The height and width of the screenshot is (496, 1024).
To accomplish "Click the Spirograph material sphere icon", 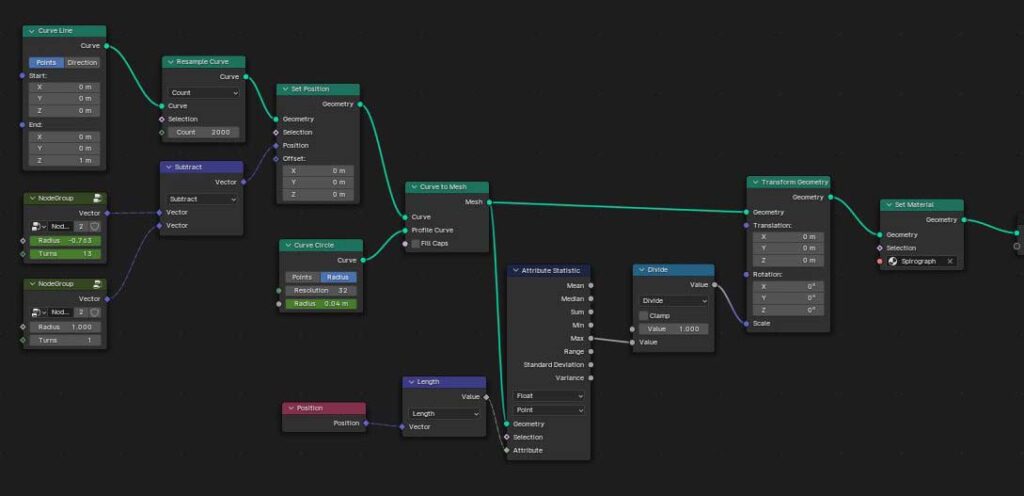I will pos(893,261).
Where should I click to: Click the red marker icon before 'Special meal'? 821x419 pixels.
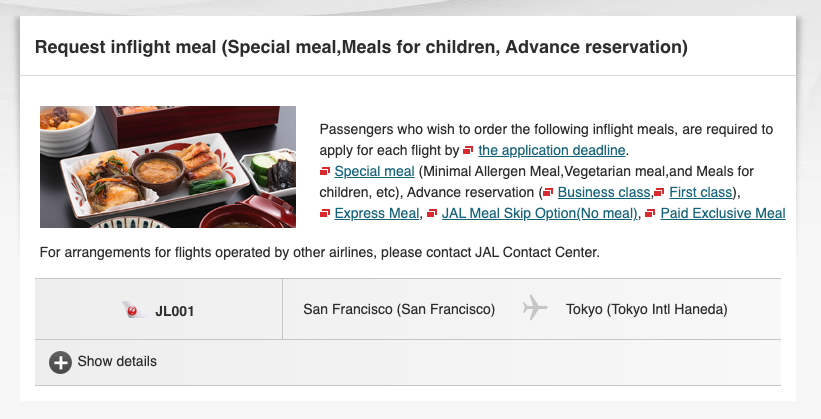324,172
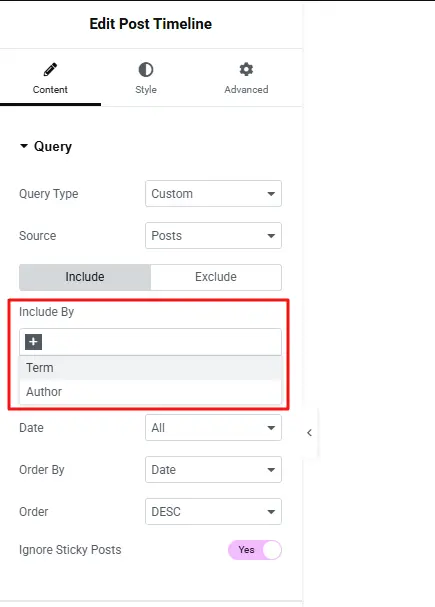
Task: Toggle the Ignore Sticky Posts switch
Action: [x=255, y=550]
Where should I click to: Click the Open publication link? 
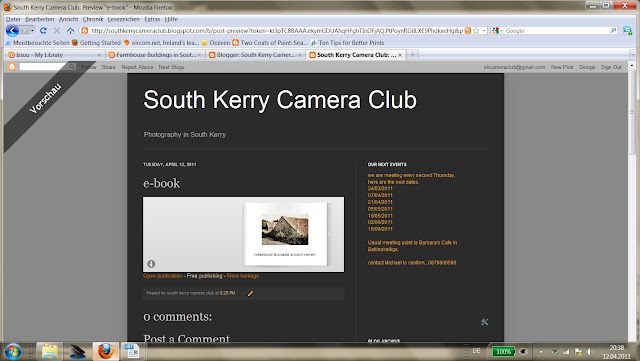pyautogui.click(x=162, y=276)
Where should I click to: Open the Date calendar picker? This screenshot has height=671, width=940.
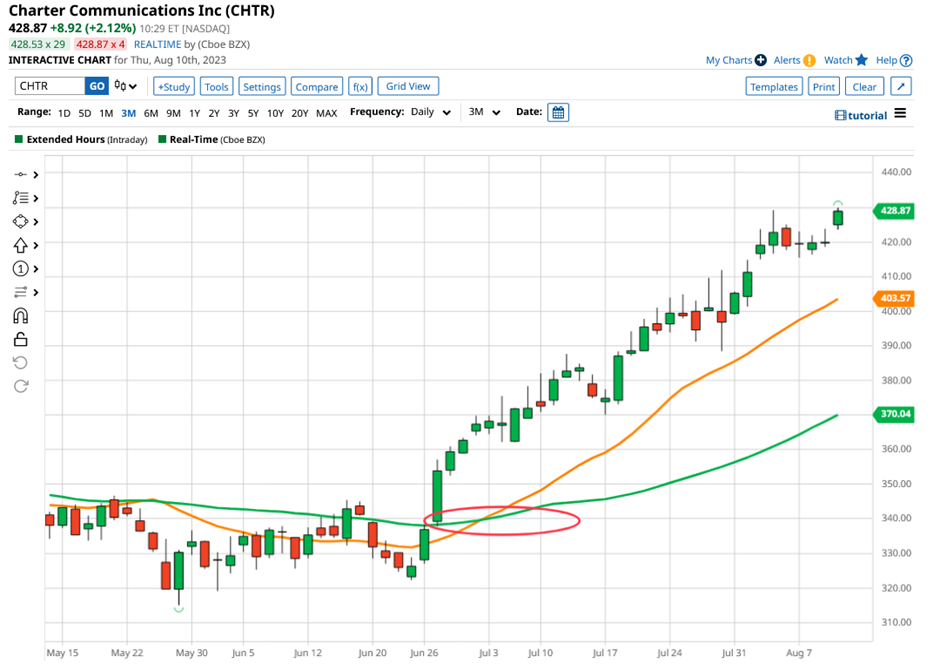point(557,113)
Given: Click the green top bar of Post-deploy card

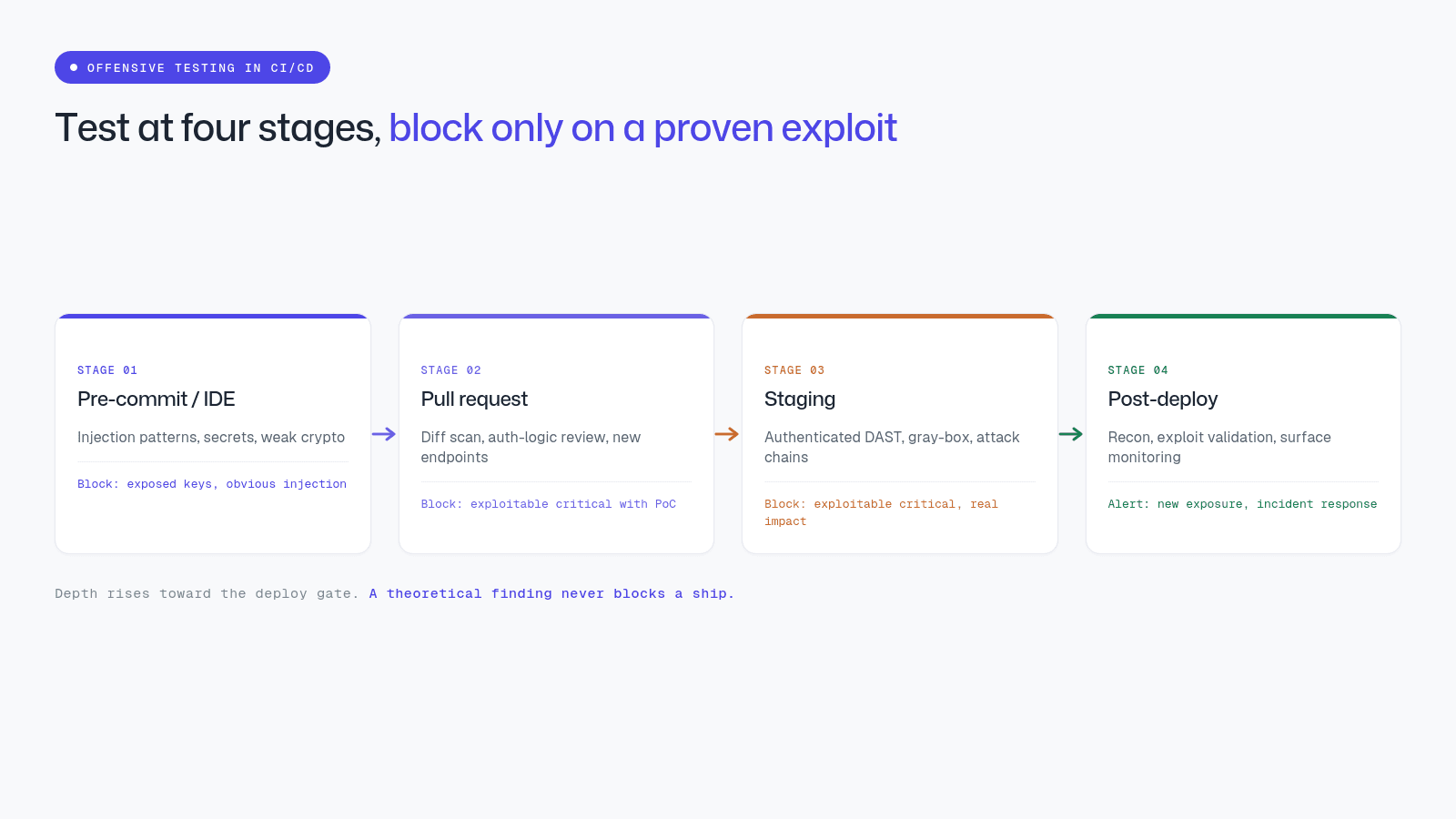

---

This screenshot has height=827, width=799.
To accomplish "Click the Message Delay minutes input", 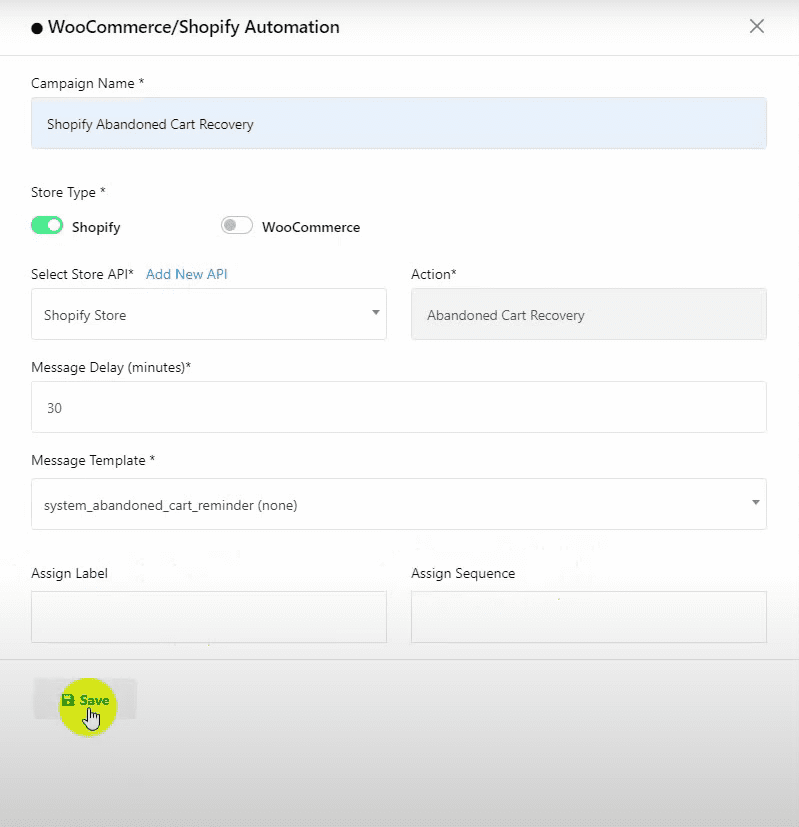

--

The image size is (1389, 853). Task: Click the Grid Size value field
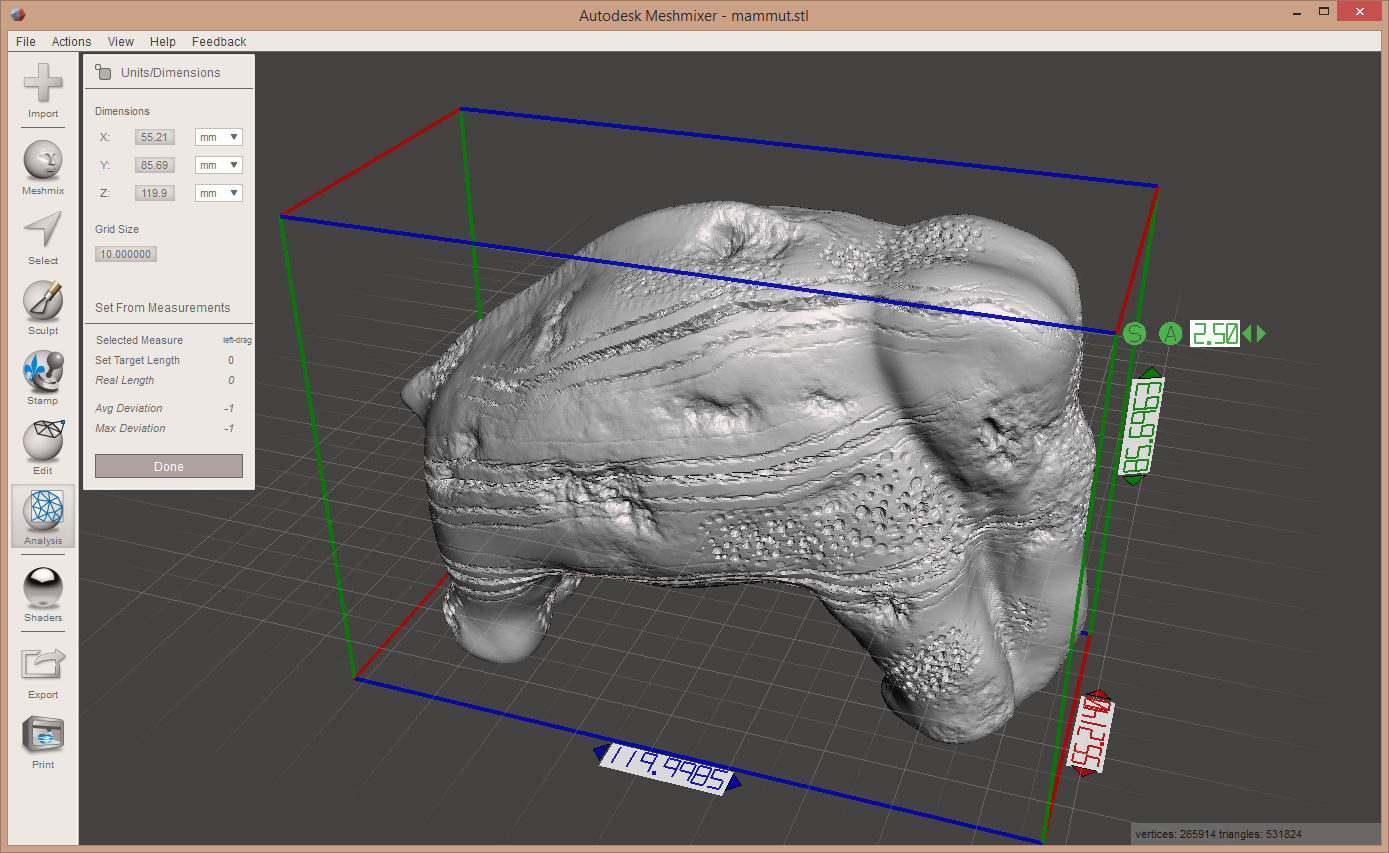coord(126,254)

= Task objective =
Reproduce the listing above exactly from the line containing "This screenshot has height=827, width=799." up to and including the line containing "the Message Delay", omitting any images and everything outside those lines.

= Response area =
This screenshot has height=827, width=799.
To accomplish "Click the Message Delay minutes input", 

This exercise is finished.